St. Peter's Parish (Rosedale, Chilliwack, B.C.)

  • A-339
  • Collectivité
  • 1912-2009

Rosedale was part of a district that also included East Chilliwack and Camp Slough. First services were conducted in the area by the minister of St. Thomas, Chilliwack in August 1911. Later that year a group of St. Thomas' parishioners, with people from the three communities, met and decided that a separate church was needed in Rosedale. With a $4,000.00 grant from St. Thomas, the Rev. E.M. Searles (1912-1917) was hired as the first incumbent, proving to be one of only a few priests to serve St. Peter's as a separate parish. The other periods that St. Peter's was served as an independent parish were from 1921 to 1922 and from 1987 to 1992. The parish was ministered together with St. Thomas, Chilliwack (1917-1918), All Saints, Agassiz (1918-1921, 1963-1971 and 1987 to the present) and St. John, Sardis (1923-1963), latterly only on an interim part-time basis. The parish was part of the Fraser-Cheam Area Parish from 1971 to 1986. The church building was constructed on an acre of land purchased for the purpose, and was dedicated by the bishop in September 1912. A vicarage was erected on the same site, and by January 1913 was ready for occupancy. This home was later demolished. In 1962, a recreation hall, a small kitchen, meeting room and church office were built and connected to the church by a large foyer. In December of 2007, the parish requested from the bishop to cease functions and was closed.
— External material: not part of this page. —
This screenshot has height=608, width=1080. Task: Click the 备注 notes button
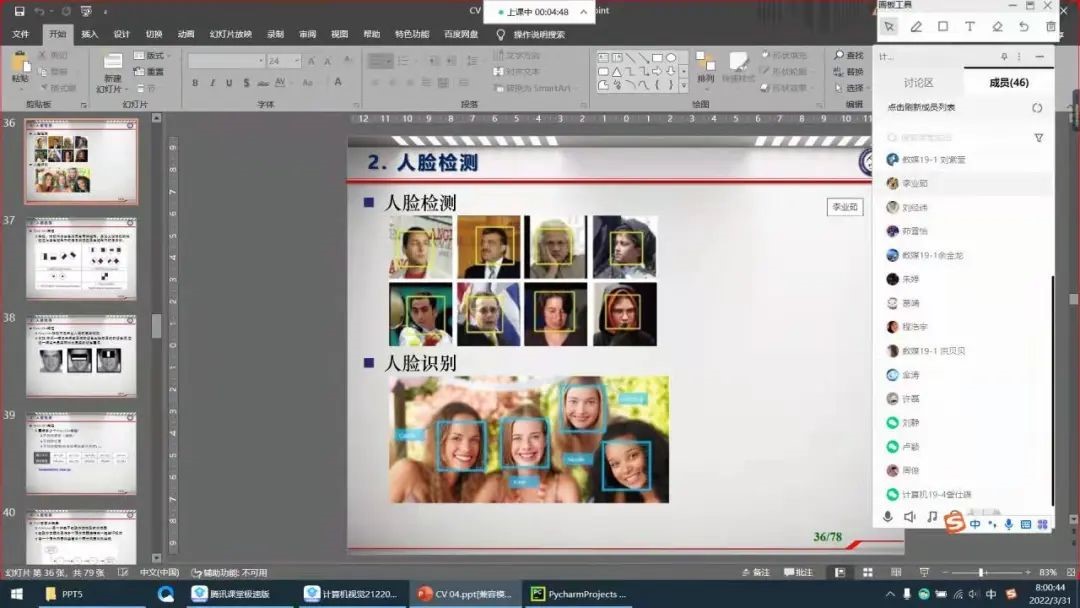[756, 572]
St. Margaret of Scotland Parish (Burnaby, B.C.)

  • A-334
  • Collectivité
  • 1928-

First services for what would become the parish of St. Margaret, Lochdale in Burnaby were held in private homes and later in the Community Hall. The Rev. Walter Dent from St. Nicolas conducted these afternoon services. The original church building, later used for the Sunday School, was built by volunteer labour on donated property, the lumber purchased with money loaned to the parish. This building was completed in 1929. The depression years of the 1930's, along with the absence of a resident minister, resulted in much reduced numbers in the congregation, with the thriving Sunday School providing the reason for continuing. During the 1940's the parish was served in connection with St. Nicolas, Burnaby and for a short time also with All Saints, Vancouver. In 1950, a decision about the on-going viability of the parish had to be addressed. A Lay Reader, Mr. Walter Wain, was put in charge while decisions were considered. Under Mr. Wain's ministrations [1950-1956] the congregation grew, as did the Sunday School, and the church soon needed to expand its facilities. The parish decided to raise the existing building and add a basement. Finding funding for the renovation was very difficult, but construction was finished and the parish did become debt-free. Parishioners chose "St. Margaret of Scotland" as the parish's name and patron. In 1956, a bequest allowed for the purchase of an adjacent house for a rectory, with the parish's first resident priest moving into it in October or that year. In 1961, another fund drive was held. An extension was added to the church and dedicated by the bishop that same year. Later, property adjacent to the church was acquired to provide for future parish needs. The parish was formally incorporated on July 20, 1993 with corporate name being "Parish of St. Margaret of Scotland, Burnaby". The parish decided to develop the adjacent land as an Abbeyfield Senior's Residence, in partnership with the Diocese and the Burnaby Lion's Club. The "Abbeyfield St. Margaret of Scotland Society" was formed to oversee the tasks necessary to complete and run the project. The first Abbeyfield House was officially opened in 1997, with a second one planned for the future.